[To do]:
Return the rows from the line with "Given: Edit the" to the line with "Viewport: 1246px width, 326px height.", copying them unchanged.

[Exercise material]:
--- START ---
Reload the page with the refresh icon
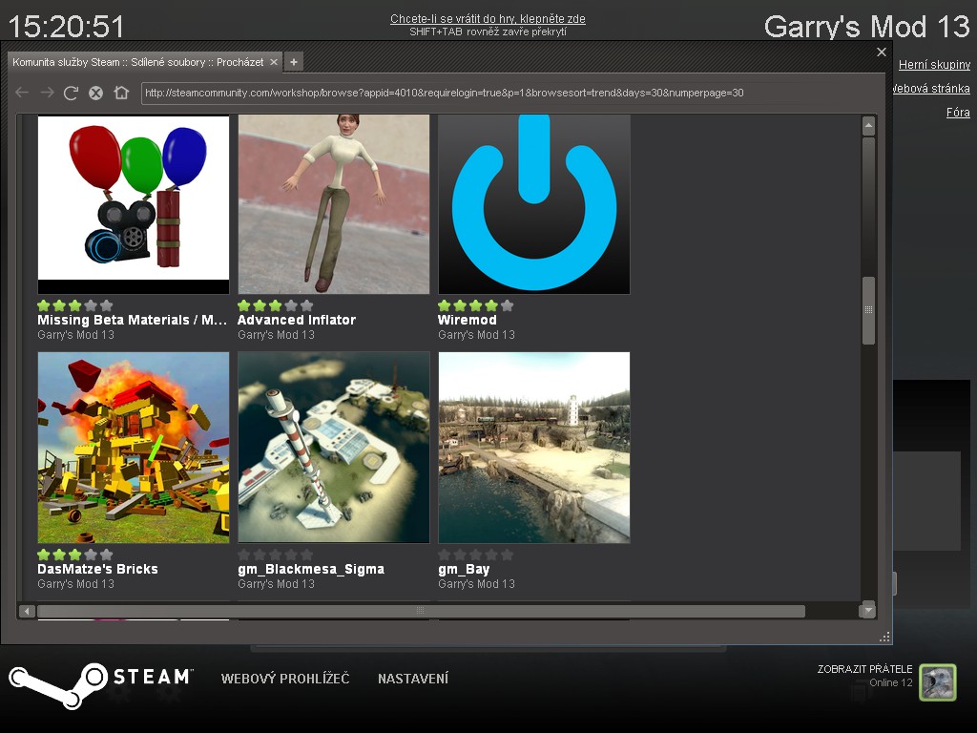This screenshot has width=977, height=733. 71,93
--- END ---
--- START ---
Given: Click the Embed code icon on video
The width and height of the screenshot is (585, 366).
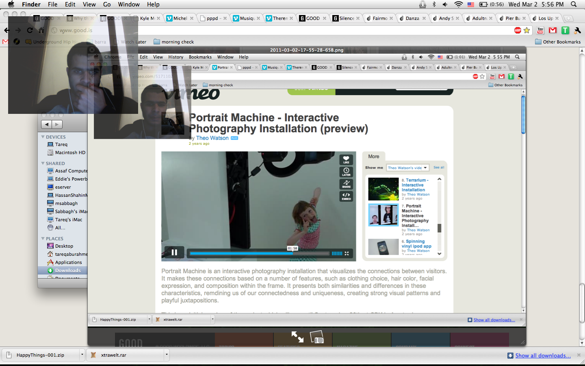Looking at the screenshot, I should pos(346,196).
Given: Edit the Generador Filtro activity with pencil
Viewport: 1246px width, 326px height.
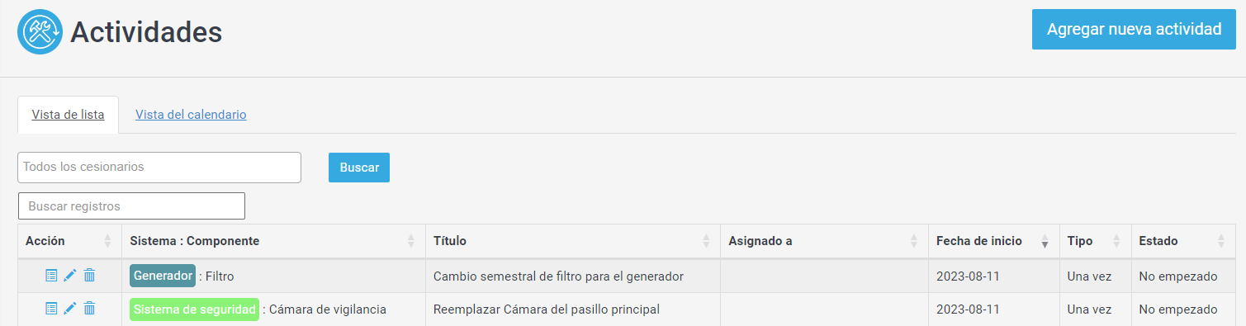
--- END ---
--- START ---
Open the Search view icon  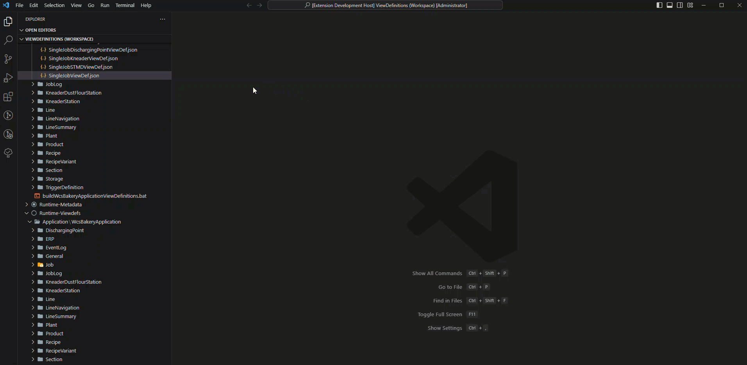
--- END ---
[Result below]:
Given: Edit the Generador Filtro activity with pencil
Viewport: 1246px width, 326px height.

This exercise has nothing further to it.